It is a new year and a time not only to look inward but to look outward. It is a time to celebrate and embrace the relationships we share as a congregation. Each of us has a story, a reason for being part of Temple Sinai. Some of you have been members of this congregation since you were children; others came to explore your Judaism as an adult; and others to celebrate events in their life such as baby-naming or B’nei Mitzvah with friends. Some of us are now empty nesters and we are looking for new ways to grow and learn and worship.

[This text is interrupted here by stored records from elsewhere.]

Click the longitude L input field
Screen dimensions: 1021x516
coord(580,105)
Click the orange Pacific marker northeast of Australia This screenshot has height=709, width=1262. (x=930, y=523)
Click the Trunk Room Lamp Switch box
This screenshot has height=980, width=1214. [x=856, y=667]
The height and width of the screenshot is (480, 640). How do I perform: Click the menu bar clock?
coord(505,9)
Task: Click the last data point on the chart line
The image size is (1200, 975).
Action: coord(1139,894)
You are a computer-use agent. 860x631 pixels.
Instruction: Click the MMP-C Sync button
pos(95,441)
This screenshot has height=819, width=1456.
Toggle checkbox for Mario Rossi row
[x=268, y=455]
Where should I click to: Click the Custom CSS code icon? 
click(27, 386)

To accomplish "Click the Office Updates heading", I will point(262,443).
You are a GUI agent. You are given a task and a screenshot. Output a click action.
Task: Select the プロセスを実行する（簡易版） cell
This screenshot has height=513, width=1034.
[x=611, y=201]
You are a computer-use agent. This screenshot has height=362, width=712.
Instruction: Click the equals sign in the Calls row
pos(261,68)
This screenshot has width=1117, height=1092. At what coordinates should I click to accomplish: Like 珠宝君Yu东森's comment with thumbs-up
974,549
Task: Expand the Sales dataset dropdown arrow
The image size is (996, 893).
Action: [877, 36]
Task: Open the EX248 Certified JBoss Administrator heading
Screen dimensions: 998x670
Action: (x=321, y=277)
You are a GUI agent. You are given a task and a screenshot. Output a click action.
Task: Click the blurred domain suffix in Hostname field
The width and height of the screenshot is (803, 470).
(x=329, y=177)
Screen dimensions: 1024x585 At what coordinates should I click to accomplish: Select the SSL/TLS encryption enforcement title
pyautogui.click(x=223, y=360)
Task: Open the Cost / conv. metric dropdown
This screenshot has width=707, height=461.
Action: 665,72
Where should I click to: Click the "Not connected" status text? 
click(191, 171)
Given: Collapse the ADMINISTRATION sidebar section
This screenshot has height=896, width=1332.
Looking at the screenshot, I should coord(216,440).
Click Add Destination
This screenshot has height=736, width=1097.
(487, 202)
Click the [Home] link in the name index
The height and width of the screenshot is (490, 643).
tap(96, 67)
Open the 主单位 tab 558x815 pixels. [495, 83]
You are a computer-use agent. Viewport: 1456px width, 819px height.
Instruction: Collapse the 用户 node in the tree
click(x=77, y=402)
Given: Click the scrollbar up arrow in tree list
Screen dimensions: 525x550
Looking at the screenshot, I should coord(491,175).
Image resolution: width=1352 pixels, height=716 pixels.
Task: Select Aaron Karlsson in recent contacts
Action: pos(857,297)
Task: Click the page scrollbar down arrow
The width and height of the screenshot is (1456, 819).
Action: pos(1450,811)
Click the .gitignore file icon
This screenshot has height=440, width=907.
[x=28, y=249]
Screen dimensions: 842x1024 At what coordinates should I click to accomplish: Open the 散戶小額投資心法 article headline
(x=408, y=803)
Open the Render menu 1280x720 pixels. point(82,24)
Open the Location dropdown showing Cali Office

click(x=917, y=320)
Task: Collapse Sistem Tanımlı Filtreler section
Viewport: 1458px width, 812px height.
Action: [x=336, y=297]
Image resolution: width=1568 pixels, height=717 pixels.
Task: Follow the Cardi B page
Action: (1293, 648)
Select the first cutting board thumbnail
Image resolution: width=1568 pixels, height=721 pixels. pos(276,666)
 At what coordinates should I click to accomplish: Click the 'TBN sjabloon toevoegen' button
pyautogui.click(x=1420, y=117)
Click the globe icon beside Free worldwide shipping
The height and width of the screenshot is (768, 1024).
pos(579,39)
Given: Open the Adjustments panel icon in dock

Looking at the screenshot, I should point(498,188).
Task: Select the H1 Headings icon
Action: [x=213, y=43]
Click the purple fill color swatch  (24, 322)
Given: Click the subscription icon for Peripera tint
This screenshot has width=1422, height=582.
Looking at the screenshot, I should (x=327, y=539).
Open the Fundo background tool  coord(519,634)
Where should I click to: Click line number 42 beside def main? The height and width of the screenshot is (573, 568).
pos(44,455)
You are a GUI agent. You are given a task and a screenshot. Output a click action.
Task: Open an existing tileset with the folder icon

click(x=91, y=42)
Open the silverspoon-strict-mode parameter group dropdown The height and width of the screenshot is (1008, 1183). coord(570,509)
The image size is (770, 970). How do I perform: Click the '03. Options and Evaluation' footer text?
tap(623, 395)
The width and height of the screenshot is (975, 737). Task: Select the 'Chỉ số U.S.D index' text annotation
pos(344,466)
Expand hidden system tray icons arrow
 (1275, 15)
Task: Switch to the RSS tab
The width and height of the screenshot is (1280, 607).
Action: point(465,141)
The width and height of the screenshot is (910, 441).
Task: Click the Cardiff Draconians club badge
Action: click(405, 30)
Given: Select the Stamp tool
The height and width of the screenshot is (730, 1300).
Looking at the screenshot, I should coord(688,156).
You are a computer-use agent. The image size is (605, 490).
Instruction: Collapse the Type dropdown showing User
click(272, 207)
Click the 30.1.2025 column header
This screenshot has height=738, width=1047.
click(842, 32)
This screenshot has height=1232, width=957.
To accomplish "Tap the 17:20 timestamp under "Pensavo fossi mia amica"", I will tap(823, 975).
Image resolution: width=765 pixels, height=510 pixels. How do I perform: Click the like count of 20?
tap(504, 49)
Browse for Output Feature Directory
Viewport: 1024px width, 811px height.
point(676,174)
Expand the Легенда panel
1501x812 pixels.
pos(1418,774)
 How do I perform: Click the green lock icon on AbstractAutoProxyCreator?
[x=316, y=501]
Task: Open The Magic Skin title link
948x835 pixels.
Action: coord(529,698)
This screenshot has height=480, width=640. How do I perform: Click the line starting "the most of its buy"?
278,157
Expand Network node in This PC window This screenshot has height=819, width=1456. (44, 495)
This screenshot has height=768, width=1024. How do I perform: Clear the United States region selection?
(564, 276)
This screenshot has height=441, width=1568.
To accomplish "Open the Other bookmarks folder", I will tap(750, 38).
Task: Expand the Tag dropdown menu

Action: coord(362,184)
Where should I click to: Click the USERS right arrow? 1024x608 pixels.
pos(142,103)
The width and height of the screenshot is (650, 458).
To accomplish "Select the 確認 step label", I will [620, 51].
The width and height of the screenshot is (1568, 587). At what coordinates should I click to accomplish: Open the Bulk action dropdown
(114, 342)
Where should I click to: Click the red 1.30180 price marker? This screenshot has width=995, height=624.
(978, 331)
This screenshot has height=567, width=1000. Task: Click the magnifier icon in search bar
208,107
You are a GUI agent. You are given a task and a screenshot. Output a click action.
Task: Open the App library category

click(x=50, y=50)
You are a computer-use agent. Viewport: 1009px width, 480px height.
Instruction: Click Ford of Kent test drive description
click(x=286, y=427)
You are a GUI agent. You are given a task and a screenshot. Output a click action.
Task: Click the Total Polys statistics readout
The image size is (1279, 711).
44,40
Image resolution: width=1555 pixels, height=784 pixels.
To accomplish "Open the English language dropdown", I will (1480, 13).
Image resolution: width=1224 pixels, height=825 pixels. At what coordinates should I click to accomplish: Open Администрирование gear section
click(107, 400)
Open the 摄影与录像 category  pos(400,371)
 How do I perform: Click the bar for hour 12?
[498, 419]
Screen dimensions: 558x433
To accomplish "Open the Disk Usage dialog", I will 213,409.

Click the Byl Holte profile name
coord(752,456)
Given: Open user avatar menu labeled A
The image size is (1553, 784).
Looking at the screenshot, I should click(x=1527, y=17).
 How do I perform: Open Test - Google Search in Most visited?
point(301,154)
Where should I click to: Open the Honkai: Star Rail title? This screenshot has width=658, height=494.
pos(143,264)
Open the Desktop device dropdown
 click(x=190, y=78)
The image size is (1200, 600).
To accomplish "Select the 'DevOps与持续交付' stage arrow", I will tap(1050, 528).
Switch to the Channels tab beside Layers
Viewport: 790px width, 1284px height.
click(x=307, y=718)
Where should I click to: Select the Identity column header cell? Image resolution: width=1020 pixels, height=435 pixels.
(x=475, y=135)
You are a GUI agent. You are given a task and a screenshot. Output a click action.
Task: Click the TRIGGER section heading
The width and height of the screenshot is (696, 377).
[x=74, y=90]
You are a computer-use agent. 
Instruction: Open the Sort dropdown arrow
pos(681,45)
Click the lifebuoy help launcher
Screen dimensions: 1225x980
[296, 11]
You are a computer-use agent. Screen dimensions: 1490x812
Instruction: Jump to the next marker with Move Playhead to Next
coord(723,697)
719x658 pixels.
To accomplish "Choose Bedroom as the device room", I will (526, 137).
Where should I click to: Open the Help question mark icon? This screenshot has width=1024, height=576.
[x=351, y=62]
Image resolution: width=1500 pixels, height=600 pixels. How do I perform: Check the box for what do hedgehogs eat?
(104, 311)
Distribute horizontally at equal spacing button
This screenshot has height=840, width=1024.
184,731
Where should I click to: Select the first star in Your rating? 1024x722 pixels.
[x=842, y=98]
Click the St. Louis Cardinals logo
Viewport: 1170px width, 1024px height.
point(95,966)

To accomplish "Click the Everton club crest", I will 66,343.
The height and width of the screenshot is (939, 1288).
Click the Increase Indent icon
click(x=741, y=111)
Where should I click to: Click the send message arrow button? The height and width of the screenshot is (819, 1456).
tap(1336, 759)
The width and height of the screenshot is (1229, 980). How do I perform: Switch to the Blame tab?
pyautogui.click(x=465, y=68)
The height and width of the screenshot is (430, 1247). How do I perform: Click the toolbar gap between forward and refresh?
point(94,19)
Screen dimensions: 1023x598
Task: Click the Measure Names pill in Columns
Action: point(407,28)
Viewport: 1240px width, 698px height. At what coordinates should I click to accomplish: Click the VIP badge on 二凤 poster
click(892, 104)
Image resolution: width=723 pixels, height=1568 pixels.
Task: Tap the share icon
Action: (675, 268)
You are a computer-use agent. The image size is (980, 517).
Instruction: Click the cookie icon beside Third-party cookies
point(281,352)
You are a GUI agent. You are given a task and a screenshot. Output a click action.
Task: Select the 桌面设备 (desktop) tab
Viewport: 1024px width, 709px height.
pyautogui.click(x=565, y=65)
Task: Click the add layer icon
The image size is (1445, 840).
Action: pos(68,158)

In the past two years attention has been paid to the concept of Relational Judaism, strengthened by the publication of a book by Ron Wolfson. This has been the underlying focus of Temple Sinai and will continue to be so in the future. It is the relationships that matter most. It is our hope that everyone who comes here feels welcomed. It is our goal to create programs, events and activities that will foster deeper connections between one another. It is also, though, a two-way street and we encourage your participation. You can ask yourself how being Jewish influences your life, in the food you eat, or the friends you have, your commitment to good deeds or to defining spirituality. And you can look outward, reach out to tell us what moves or inspires you; volunteer for a committee or for an event; call someone in the directory if you need a hand or just an ear. I invite you to call me, or call the rabbi, to get together for coffee and conversation.
Together we can build a stronger community. The purpose of Judaism, and really of all relationships, is to find love, meaning, and understanding – to find our purpose, our sense of belonging and the blessings of satisfaction and yes, of gratitude.
May we, in this coming year, explore ways of deepening our relationships with one another, find our purpose in being part of a community and a family, and acknowledge the blessings within. The next part of our Jewish journey together is building lasting, loving, living relationships for today and for our future.